Inevitably, there will be winners and losers from the fourth industrial revolution. And judging by the share price performance of these three stocks, investors have already made up their minds about who the losers might be. But could this be a potential buying opportunity?

Hazel’s here!

The St James’s Place (LSE:STJ) share price has come under pressure after Altruist, an online provider of services to investment advisors, launched Hazel, its new AI tax planning tool.

For up to $150 a month (large firms will pay more), the US company claims its new software will “transform your practice” with interactive scenario modelling. Although the tool itself is unlikely to directly impact St James’s Place, it raises questions as to what might follow.

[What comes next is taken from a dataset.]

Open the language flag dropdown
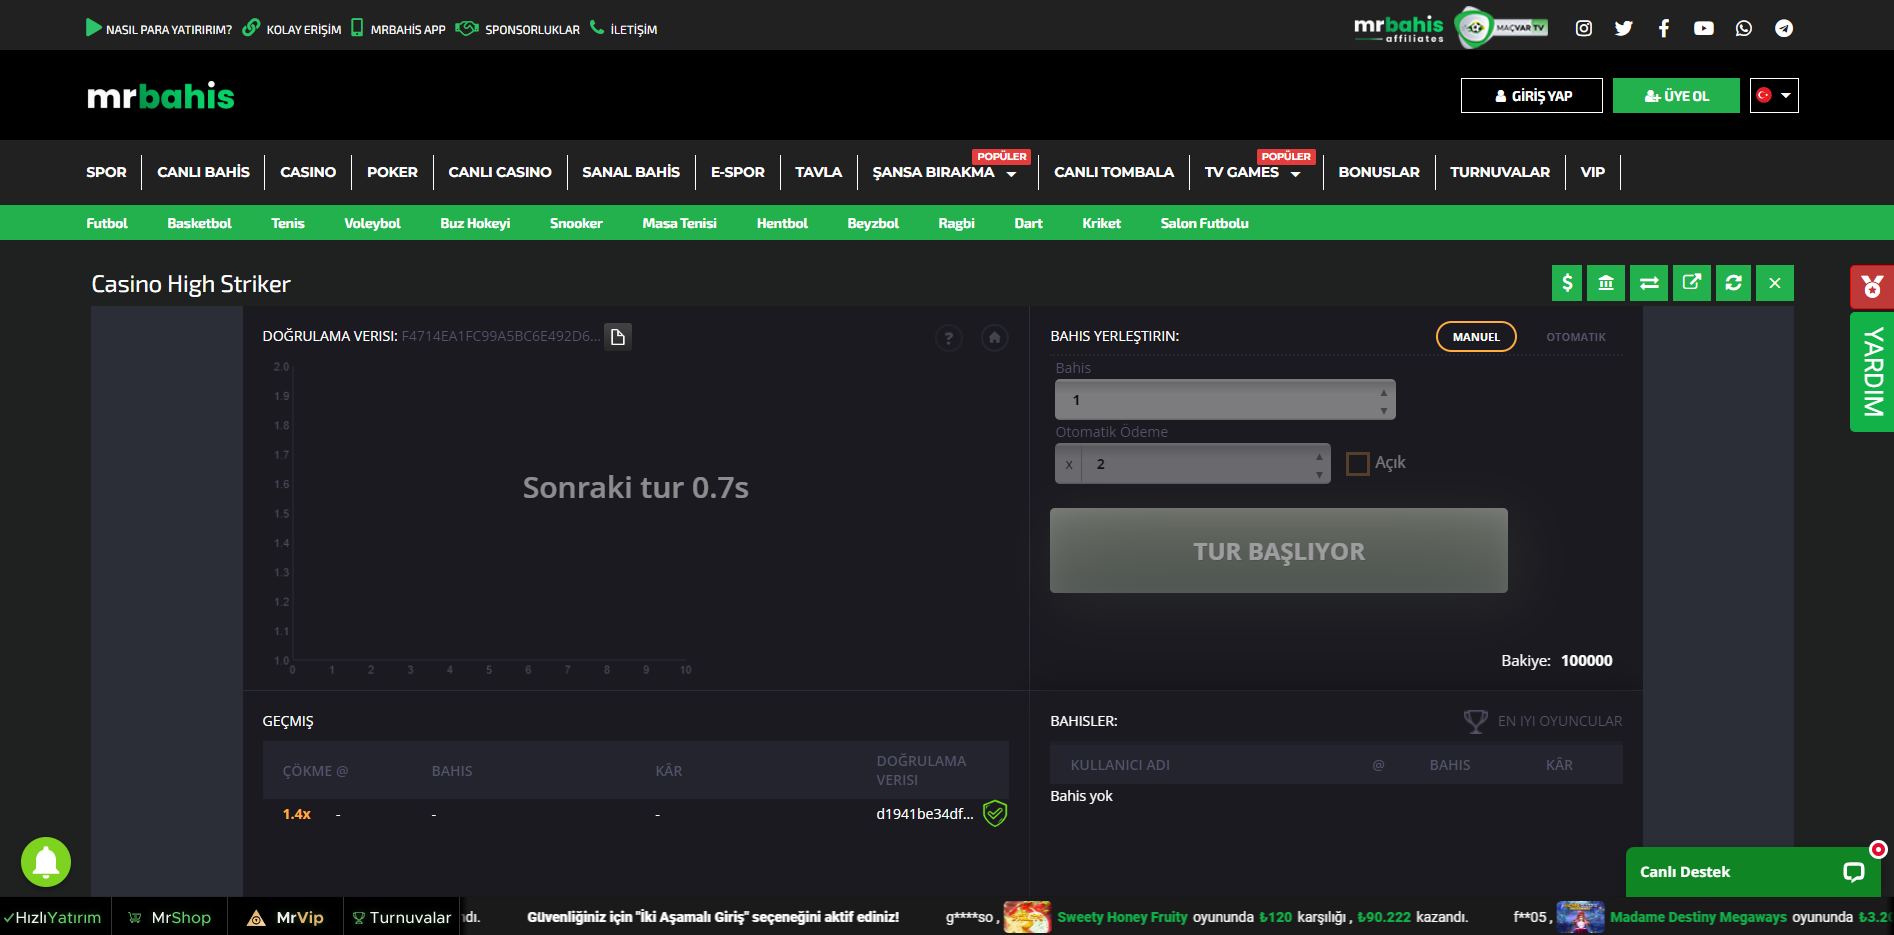The width and height of the screenshot is (1894, 935). coord(1774,96)
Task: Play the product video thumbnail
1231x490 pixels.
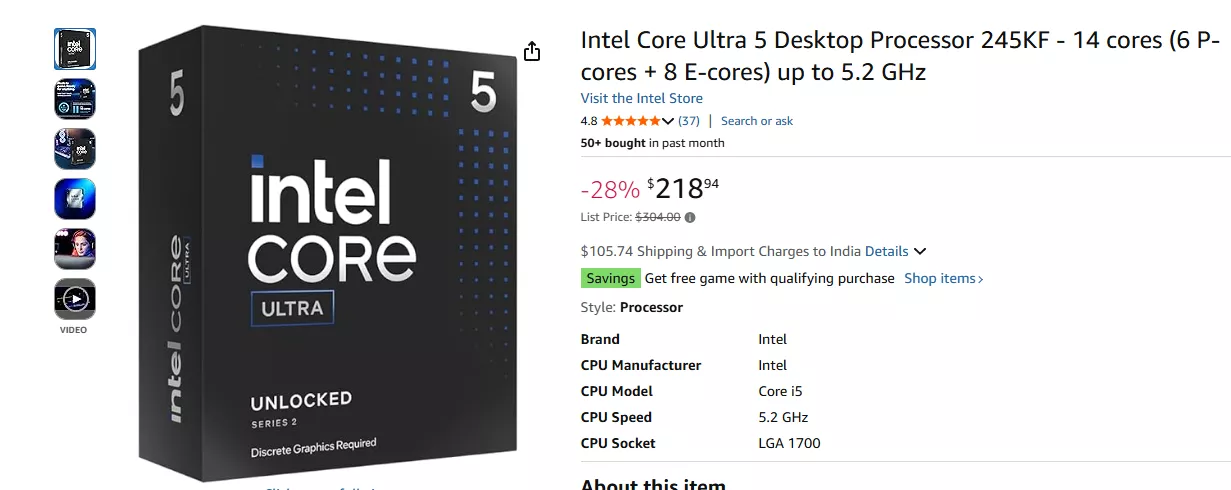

In 2024, the wealth manager charged £1.089bn for investment advice, 34% of its total income. And even if its clients would rather rely on humans for advice, AI could open up the market to low-cost challengers.

The timing of the arrival of Hazel’s unfortunate. Over the course of 2025, the group’s assets under management increased by £29.8bn, helped by net inflows of £6.2bn and a 94.9% retention rate.

However, even though the stock’s trading close to its 52-week low, I don’t want to invest given the uncertainty.

What about Claude?

By contrast, I like the look of London Stock Exchange Group (LSE:LSEG). I think it remains a stock to consider even though its share price is coming under pressure from anxiety about how Anthropic’s AI-powered legal assistant, an add-on to its Claude platform, could impact data and software companies.

Again, the software itself isn’t a particular threat, but what’s coming down the line? However, I think AI could work to LSEG’s advantage. The technology requires data, which the group has in bucket loads. Its propriety data’s spread across five distinct operating divisions.

Elliott Management appears to agree with me. The Financial Times claims the activist investor has been building up a “significant” stake. The firm’s established a reputation for investing in underperforming companies.

LSEG’s shares are now trading at their lowest earnings multiple since the pandemic. And they’re changing hands for what they were in the first quarter of 2023. I think the stock offers good value and is worth considering.

Source: London Stock Exchange Group/EPS TTM = earnings per share trailing 12 months

And finally…

Another stock under the AI cosh is MONY Group (LSE:MONY), owner of a number of websites designed to save households cash, including MoneySupermarket. Its share price is now back to where it was in 2013.

It’s been affected by Insurify, another US company, releasing what it claims is the insurance industry’s first ChatGPT app. Drivers will be able to explore personalised quotes.

MONY Group’s vulnerable because, in 2024, it generated nearly 54% of its revenue from insurance referrals. Obtaining quotes though ChatGPT sounds appealing to me, especially if it avoids having to answer all those tedious questions that are usually asked.

The direction of travel is clear and I’m not sure what the group can do about it. For this reason, investing now would be too risky for me.